A valuation gap still exists between U.S. and non-U.S stocks. Relative to ten years ago, for example, the S&P 500 's price has appreciated 92% versus 21% for Morgan Stanley Capital International's EAFE index of stocks from developed economies in Europe, Australasia and the Far East.
Could that gap close? As the euro's recent rise might suggest, there's evidence of a growing appetite for non-U.S. financial assets. And it 's not hard to argue that U.S. stocks have plenty of room to fall. Based on reported earnings, the S&P 500 now has a trailing 12-month price-to-earnings ratio (P/E) of 29. In early 1995, as the last bull market began its climb, that ratio stood at 16. Hardcore bears say that even the multiple from 1995 looks too rich, arguing that down markets usually don't grind to a halt until earnings multiples bottom out in the single digits.
The bears could always be wrong, but it still may be prudent to make a couple of bets on non-U.S. stocks. For U.S. investors, American Depositary Receipts (ADRs) are the easiest way to do so.
Listed on American exchanges, ADRs are certificates issued by U.S. banks acting as the depositary for shares in the non-U.S. companies. They provide American investors with the same economic benefits as regular shareholders, including dividends.

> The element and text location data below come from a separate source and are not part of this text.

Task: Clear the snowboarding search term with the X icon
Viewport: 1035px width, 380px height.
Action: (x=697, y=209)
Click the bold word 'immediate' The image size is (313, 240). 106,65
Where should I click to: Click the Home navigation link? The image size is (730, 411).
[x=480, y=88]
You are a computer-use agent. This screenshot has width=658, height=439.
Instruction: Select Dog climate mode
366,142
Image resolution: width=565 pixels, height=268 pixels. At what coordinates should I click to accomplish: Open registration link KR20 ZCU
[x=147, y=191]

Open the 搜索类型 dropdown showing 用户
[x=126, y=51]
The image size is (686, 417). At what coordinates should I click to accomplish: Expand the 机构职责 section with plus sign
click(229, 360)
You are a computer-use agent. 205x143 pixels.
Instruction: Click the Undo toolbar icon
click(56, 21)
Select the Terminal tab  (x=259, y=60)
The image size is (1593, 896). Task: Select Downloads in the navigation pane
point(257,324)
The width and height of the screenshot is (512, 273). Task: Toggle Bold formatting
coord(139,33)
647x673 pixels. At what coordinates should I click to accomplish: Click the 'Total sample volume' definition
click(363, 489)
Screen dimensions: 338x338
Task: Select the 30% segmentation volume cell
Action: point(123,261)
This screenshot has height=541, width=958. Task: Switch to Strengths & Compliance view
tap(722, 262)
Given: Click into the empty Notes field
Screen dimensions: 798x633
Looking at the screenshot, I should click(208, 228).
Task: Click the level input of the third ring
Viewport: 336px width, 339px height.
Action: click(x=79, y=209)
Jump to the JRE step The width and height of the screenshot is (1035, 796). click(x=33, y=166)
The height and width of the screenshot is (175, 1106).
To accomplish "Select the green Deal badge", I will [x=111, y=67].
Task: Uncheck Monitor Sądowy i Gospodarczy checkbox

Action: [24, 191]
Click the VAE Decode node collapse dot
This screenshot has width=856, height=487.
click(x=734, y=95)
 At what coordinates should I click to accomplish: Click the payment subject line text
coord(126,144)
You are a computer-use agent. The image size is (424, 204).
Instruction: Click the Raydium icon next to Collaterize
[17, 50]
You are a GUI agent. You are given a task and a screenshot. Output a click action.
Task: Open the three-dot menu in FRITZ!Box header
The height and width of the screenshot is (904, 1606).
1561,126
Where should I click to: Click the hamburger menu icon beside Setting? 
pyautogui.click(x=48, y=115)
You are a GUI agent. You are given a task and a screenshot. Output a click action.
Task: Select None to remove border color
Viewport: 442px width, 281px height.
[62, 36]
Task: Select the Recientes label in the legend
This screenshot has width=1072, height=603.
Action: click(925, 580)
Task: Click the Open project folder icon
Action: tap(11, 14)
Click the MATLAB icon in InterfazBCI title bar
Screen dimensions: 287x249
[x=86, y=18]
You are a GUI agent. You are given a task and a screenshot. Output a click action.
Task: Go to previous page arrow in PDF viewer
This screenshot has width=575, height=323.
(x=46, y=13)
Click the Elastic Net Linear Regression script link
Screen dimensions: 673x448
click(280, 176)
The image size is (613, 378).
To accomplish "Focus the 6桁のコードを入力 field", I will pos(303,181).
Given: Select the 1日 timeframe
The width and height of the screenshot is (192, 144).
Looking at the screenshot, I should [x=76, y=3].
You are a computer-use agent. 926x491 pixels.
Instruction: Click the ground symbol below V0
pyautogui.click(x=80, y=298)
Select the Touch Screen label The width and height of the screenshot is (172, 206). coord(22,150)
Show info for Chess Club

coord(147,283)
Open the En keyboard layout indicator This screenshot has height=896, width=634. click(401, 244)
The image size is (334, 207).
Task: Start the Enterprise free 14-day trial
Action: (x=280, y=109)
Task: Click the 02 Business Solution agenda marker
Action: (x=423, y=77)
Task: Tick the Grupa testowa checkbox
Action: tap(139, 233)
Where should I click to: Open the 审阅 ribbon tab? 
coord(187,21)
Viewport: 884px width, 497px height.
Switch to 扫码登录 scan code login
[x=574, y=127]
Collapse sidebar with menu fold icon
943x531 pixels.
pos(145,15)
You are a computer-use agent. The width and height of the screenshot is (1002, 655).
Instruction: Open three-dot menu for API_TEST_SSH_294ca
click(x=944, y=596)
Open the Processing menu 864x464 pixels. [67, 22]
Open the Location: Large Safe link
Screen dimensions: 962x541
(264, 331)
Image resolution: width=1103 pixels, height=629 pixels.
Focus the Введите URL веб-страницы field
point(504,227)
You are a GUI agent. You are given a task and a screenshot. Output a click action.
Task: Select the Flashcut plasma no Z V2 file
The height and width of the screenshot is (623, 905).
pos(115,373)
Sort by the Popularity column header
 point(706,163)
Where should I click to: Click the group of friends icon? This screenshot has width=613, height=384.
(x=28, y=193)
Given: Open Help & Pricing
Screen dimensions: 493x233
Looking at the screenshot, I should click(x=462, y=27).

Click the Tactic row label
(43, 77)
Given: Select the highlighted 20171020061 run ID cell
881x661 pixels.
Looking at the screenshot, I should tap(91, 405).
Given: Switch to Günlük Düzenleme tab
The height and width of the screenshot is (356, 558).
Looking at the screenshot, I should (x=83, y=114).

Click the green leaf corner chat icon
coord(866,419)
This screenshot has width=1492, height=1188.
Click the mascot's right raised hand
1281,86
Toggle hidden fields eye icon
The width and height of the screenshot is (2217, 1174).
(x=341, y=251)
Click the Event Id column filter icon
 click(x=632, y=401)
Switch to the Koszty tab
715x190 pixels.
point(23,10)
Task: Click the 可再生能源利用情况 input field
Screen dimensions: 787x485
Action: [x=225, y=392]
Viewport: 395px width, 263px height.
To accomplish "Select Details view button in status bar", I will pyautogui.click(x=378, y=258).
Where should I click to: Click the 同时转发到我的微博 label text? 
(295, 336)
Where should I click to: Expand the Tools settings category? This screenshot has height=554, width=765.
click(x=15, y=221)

Example: Cadbury Schweppes. At a recent $23, ADRs for the London-based beverage and candy concern trade at just nine times trailing earnings per share. That looks very reasonable next to PepsiCo's trailing multiple of 23. Coca-Cola sells for 24 times trailing profits. And compared to its U.S. rivals, Cadbury shares are also cheaper relative to book value and sales.